Succinctly, it seems the summation of consideration toward protecting the consumer/customer is “That’s nice… when we can manage it”… a distinctly ancillary thing.

Google’s efforts in particular are distressing to me as they seem to clearly indicate that they intend to drive adoption of this in ways very little different from how they have driven adoption of Google+… and with about as much understanding or tolerance for the diversity of need (or interest) in the world. It is not difficult to reasonably conclude that this will be the mindset of any such provider, or that adoption will be driven through the “usual” methods of generating fear, uncertainty, and doubt about the consumer/customer’s ability to protect themself.

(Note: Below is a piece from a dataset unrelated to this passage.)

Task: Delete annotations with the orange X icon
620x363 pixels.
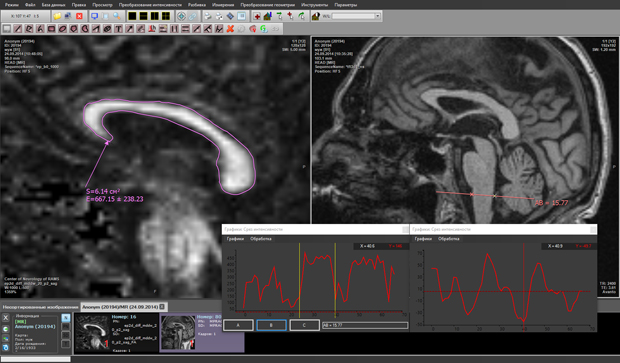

Frankly, I find that possibility quite unethical, at best, and bordering on the fraudulent at worst.

And if, as I suspect, Google’s mentality is in fact the “most popular” as well as the “most supported” within the auspices of NSTIC, I do not see how it is reasonable to conclude that consumer/customer choice, interests, or rights are being considered at all except to the extent they must to ensure acceptance and adoption (I mean, come on, this group didn’t get together to figure out how to protect consumer rights, they came together to figure out how to protect online revenue; that difference in motivation makes profound difference in orientation as well as in outcomes).

Jim also expressed concern about Google’s posture and pronouncements on NSTIC and shared with me that he ponders if Google+ will go the way of their “Wave” produce… a failed experiment/effort. He shared that he has been rather underwhelmed with Google+, saying he does “not find it especially compelling”. He admits that he too, thinks they want to be THE identity provider, but such a goal is (in his opinion) counter to MSTIC model as well as being precisely how Microsoft failed in pursuit of “Passport”. To which I replied:

What concerns me is how many people stay with them even when they are (a) concerned or (b) unhappy. It doesn’t exactly help my sense of alarm that most people will happily do nothing but complain until there’s nothing left for them to actually DO that can affect change at all.

While I focus on Google, I am well aware there are many companies active in the NSTIC effort. I am also aware that no one invited or is more than passively considering the perspective of groups like EFF, EPIC, and the ACLU in drafting policy or standard. Additionally, there remain a number of gaps (as outlined in the ACLU’s “dotrights” campaign) that are not being addressed legally or by the NSTIC’s effort at all. Defusing input over “the public” does tend to ensure that pointed requests such as would be provided by these groups is defrayed, wouldn’t you say?  As for me, I watch this tacit exclusion, so quietly effected, and find it the most disquieting and disturbing thing of all as a consumer.

As the old axiom goes, “The road to hell is paved with good intentions.” While there is no doubt in my mind that the NSTIC means well, it’s ultimate goal is not CONSUMER safety, it is COMMERCE and REVENUE safety and frankly, the refusal to keep the consumers primary and in the forefront of consideration automatically disqualifies the effort for me; it fails to address the fundamental reality that ALL commerce and revenue depends upon the trust and protection of those who engage in them and it seems to act as if ignoring this reality can bring anything other than a new and more odious manner of fraud and impersonation into being.

Mind you, I’m not spending any time on the OTHER matters (e.g., expression and speech overall; how the right to self-select identity outside of legal engagements allows for expression and speech, how this effort will both chill and repress such rights as “official id” becomes ascendant, etc.), but they are definitely there. That they too, are being largely ignored and swept under the rug of smoother commerce is easily as disturbing to me.